Work to be completed: Reproduce the records word for word, from the start of the records through the line that contains "pos(694,373)", without the pictures.

Supplied data:
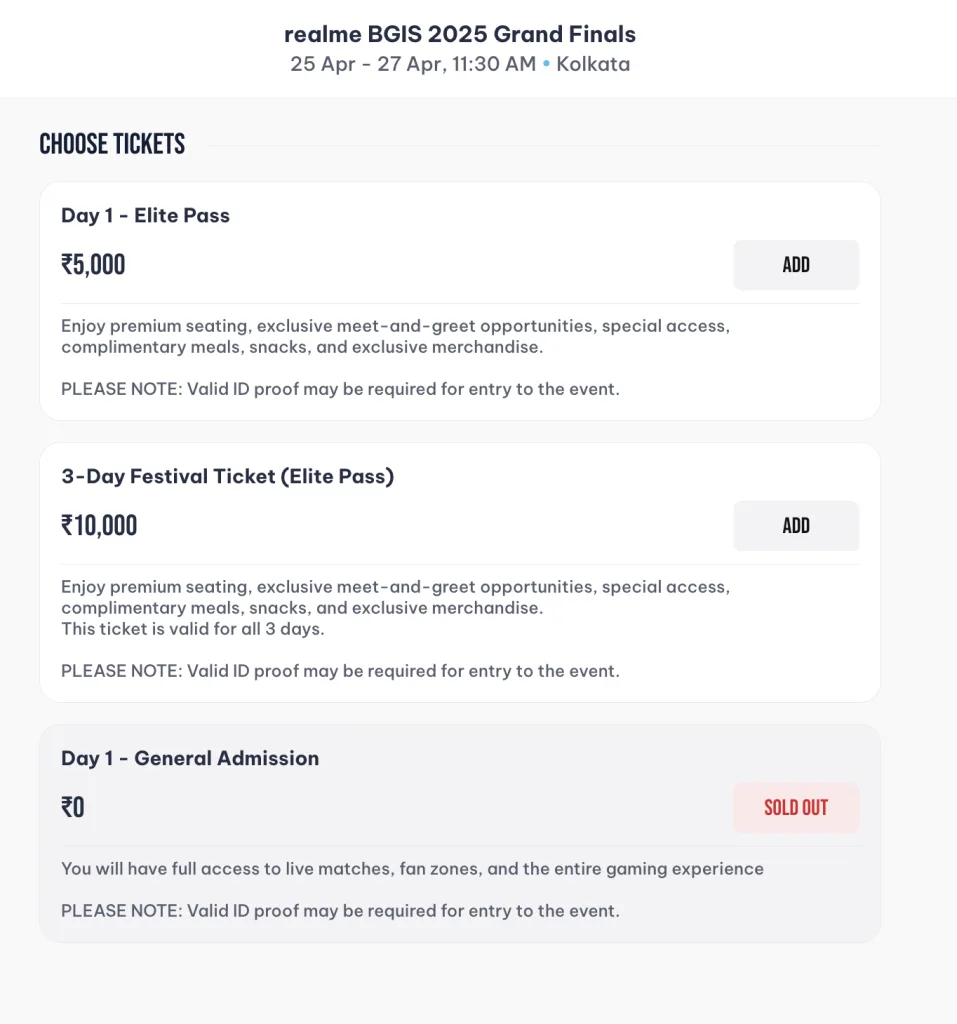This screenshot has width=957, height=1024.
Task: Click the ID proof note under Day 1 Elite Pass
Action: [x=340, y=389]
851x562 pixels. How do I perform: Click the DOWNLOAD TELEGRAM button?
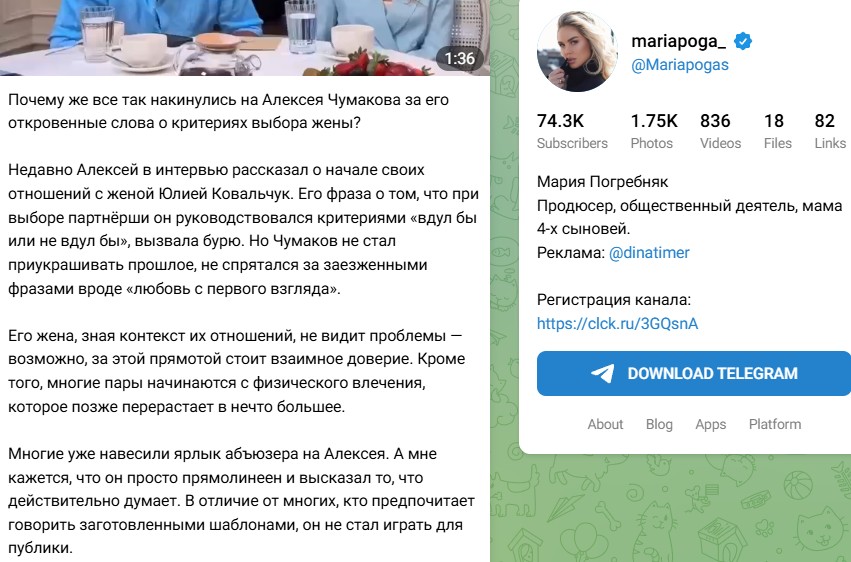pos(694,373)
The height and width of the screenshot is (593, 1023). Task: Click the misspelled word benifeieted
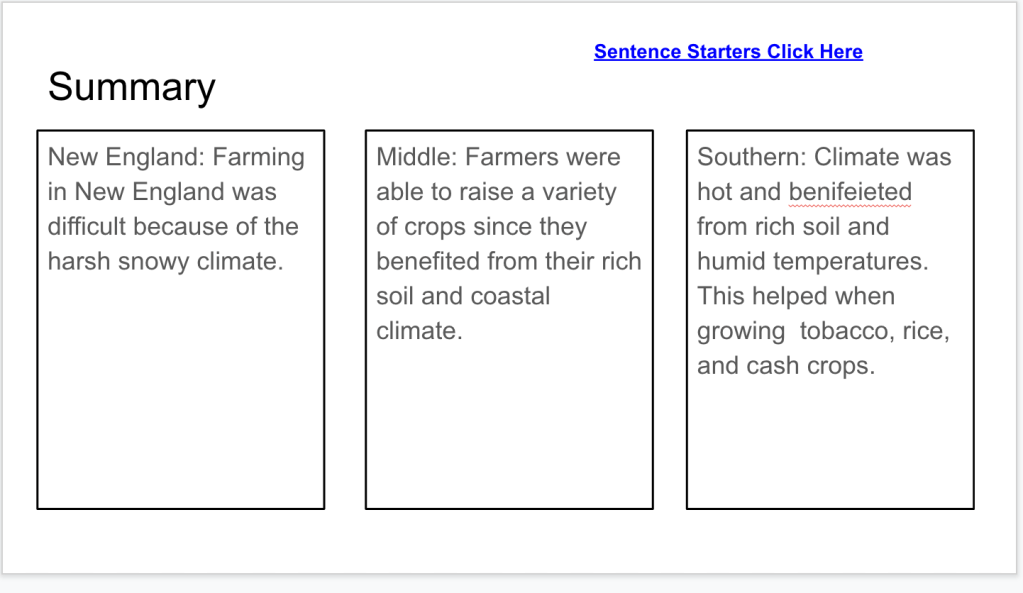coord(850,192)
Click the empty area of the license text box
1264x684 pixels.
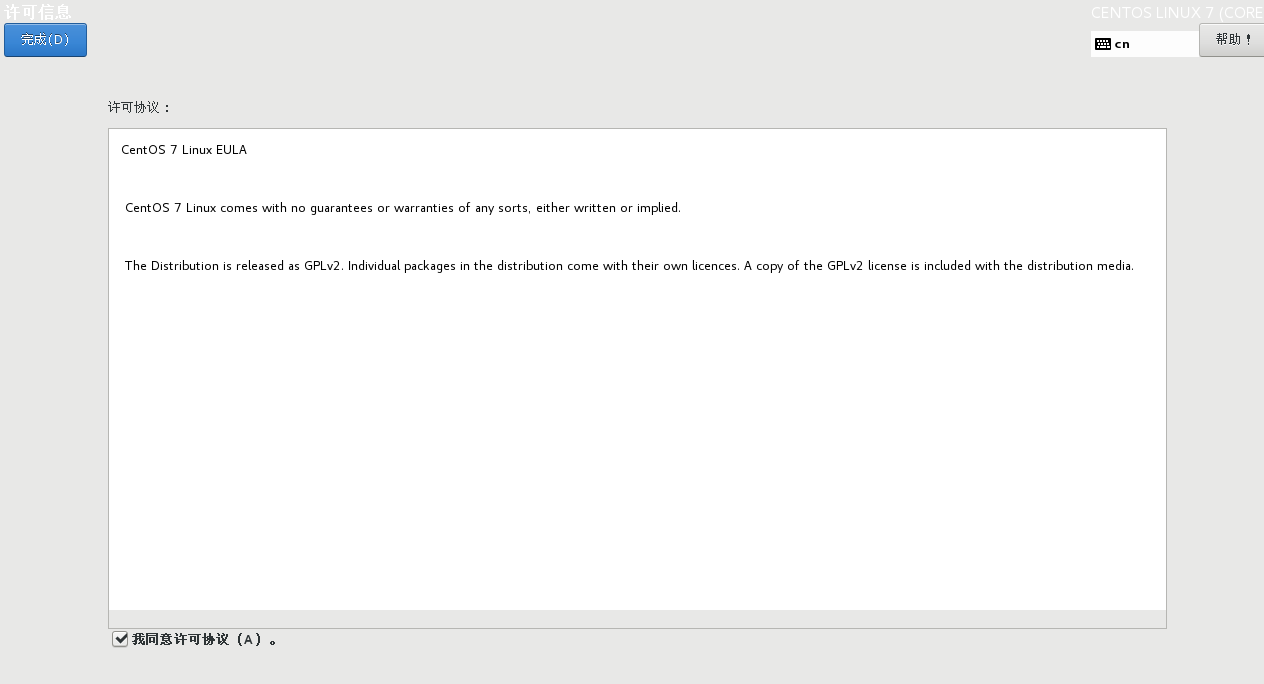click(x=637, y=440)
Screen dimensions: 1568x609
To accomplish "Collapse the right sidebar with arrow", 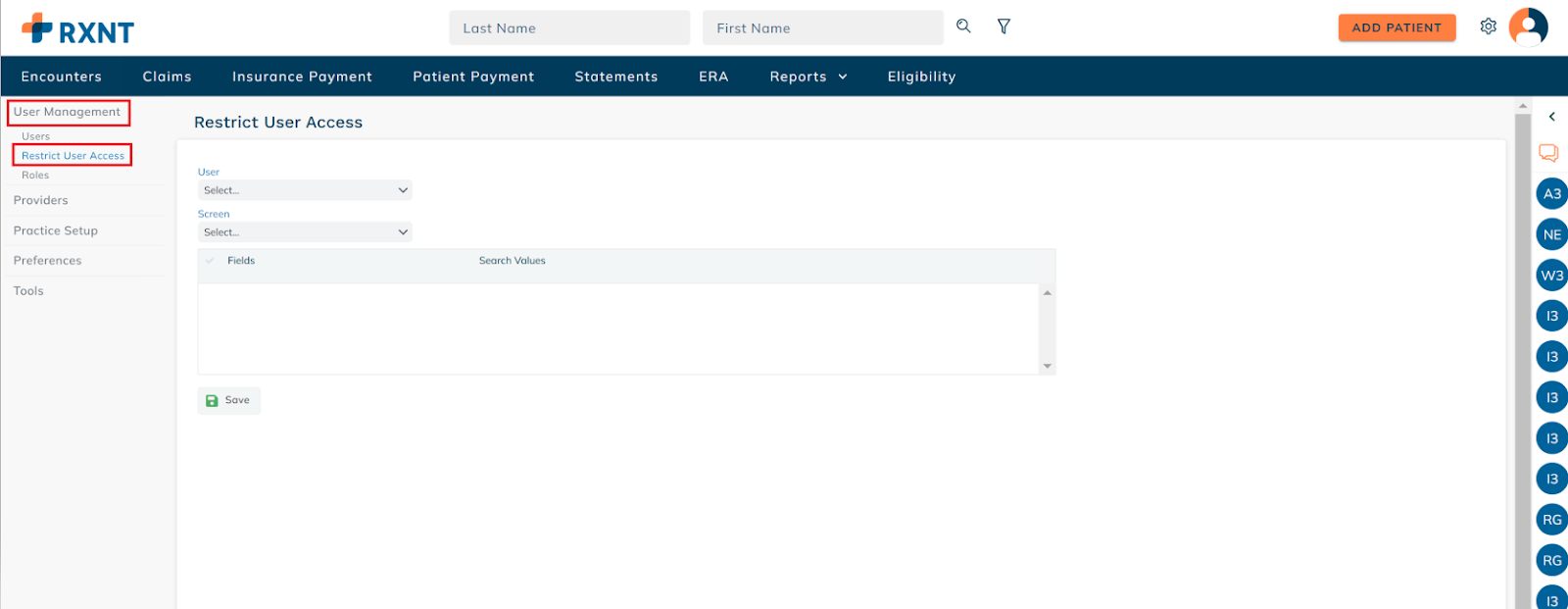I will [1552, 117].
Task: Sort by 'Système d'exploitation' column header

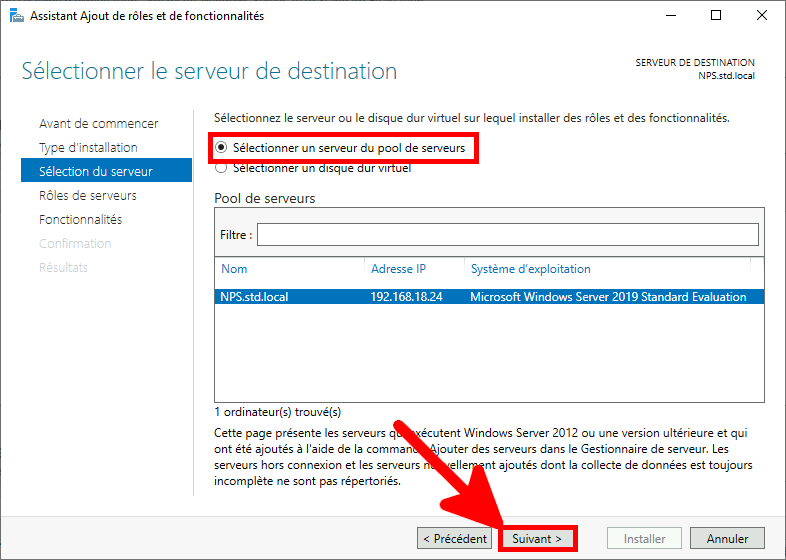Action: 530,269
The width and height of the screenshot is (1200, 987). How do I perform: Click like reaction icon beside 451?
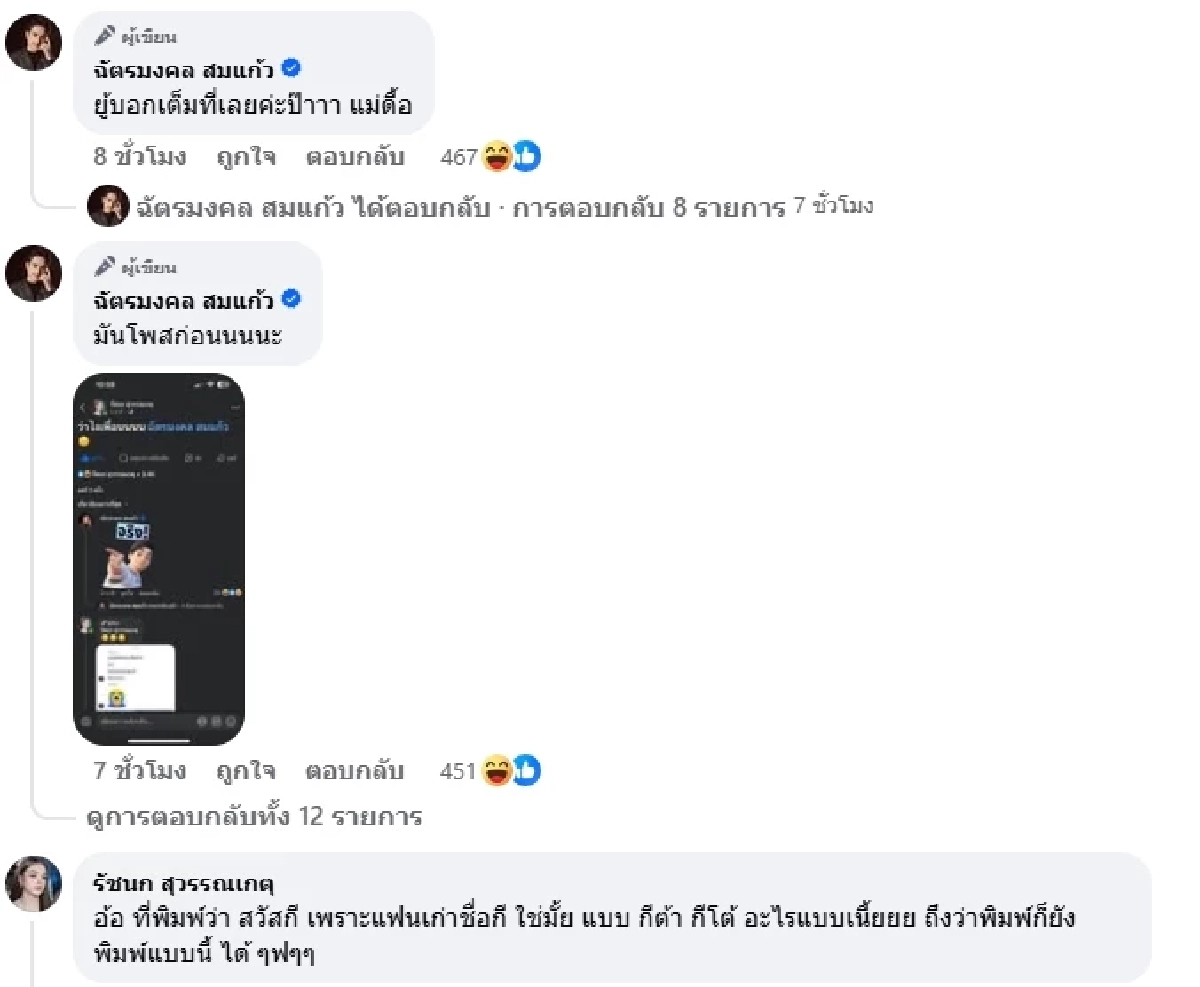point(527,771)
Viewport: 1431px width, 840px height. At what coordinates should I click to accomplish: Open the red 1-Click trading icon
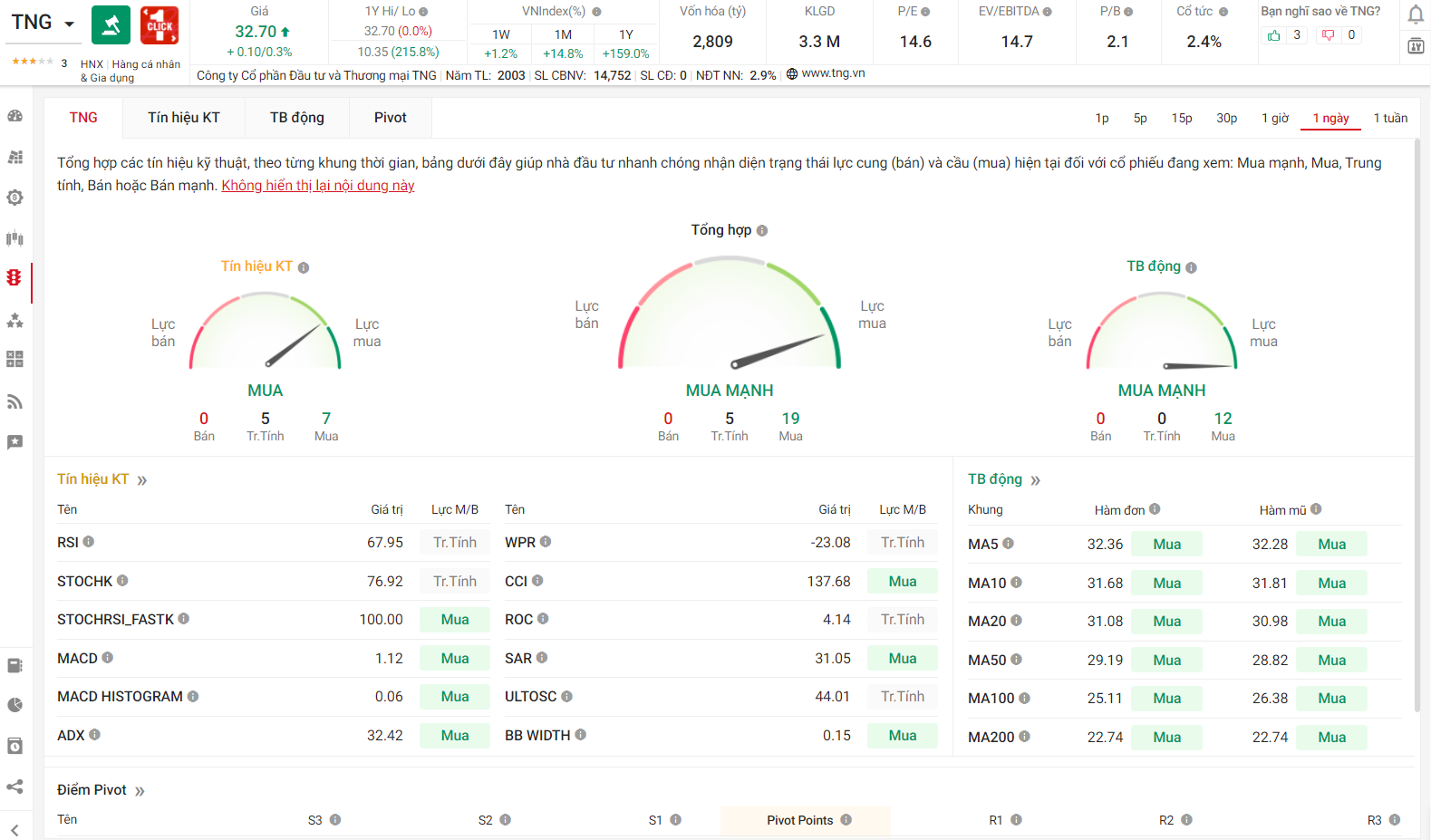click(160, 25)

Solution to the exercise:
This screenshot has width=957, height=1024.
Task: Click the ID proof note under Day 1 Elite Pass
Action: [x=340, y=389]
851x562 pixels. How do I perform: Click the DOWNLOAD TELEGRAM button?
pos(694,373)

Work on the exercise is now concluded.